Genesis Becomes the Latest Automaker To Walk Back EV Plans
Many automakers have found themselves in awkward positions after investing billions in aggressive EV conversion plans, only to realize that buyers aren’t as excited about them as hoped. Genesis is the latest to walk back some EV plans, saying that it would not go whole-hog on EVs after 2025 as it had initially announced.
Company CEO Mike Song told Top Gear, “Five years back, we anticipated that the EV era would arrive very quickly, and we really wanted to be a leader and a disruptor in the EV space. Electrification is still our vision. We still have 100%-electrified vehicles, but the market and the customer now want hybrid more than EV.”
Song also said that his teams were working to put new hybrids on sale “as soon as possible,” but he did not detail which models would get hybrid variants or when the automaker might start rolling out the new vehicles. As part of the Hyundai empire, Genesis has no shortage of hybrid systems to choose from, but many believe the automaker will opt for traditional hybrids over plug-in or mild-hybrid configurations.

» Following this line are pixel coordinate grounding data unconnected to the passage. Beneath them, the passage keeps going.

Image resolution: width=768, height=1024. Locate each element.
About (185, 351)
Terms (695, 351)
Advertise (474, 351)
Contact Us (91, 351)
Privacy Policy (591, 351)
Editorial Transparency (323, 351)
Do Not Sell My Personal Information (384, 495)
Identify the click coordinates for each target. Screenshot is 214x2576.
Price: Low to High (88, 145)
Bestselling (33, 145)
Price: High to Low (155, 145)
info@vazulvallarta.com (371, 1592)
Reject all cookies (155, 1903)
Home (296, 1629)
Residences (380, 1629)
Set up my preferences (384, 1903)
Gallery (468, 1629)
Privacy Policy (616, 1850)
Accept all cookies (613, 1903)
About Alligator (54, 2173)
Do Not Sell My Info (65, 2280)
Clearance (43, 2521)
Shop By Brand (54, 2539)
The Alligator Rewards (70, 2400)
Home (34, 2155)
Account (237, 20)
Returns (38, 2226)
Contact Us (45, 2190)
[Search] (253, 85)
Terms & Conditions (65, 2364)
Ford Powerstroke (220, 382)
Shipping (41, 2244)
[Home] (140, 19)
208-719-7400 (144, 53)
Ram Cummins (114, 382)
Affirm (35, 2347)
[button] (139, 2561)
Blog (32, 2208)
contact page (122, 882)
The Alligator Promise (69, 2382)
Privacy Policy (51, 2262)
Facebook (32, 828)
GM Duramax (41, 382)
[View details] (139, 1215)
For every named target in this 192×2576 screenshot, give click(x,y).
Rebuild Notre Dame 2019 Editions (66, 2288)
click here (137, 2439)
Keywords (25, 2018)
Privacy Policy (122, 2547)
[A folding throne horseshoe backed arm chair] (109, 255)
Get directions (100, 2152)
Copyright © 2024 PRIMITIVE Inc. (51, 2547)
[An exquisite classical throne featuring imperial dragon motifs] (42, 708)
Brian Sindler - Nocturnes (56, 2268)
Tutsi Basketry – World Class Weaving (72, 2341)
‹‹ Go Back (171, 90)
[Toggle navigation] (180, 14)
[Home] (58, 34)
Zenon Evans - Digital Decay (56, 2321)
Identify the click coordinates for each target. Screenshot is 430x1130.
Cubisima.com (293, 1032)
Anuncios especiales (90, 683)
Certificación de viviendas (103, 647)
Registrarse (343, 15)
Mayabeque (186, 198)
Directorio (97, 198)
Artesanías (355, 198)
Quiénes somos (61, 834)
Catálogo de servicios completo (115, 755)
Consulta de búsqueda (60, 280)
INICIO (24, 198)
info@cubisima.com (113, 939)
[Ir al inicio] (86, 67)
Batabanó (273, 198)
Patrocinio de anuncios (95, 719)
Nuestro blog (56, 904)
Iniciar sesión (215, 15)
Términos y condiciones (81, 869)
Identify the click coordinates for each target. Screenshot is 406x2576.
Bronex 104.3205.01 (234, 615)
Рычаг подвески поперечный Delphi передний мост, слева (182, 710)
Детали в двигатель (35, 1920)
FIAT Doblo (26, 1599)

The first Genesis hybrid could land as soon as next year, but it’s expected to go on sale as a 2026 model. That would move the company’s 2026 deadline to go all-electric back, though there’s no official timeline or schedule for how the shift might happen over time.
Genesis joins Ford, General Motors, and others in this realization. While those automakers promise that they remain committed to electrification, they’ve also acknowledged that buyers want cheaper, more accessible hybrids, which alleviate concerns about charging and EV range.
[Images: Genesis]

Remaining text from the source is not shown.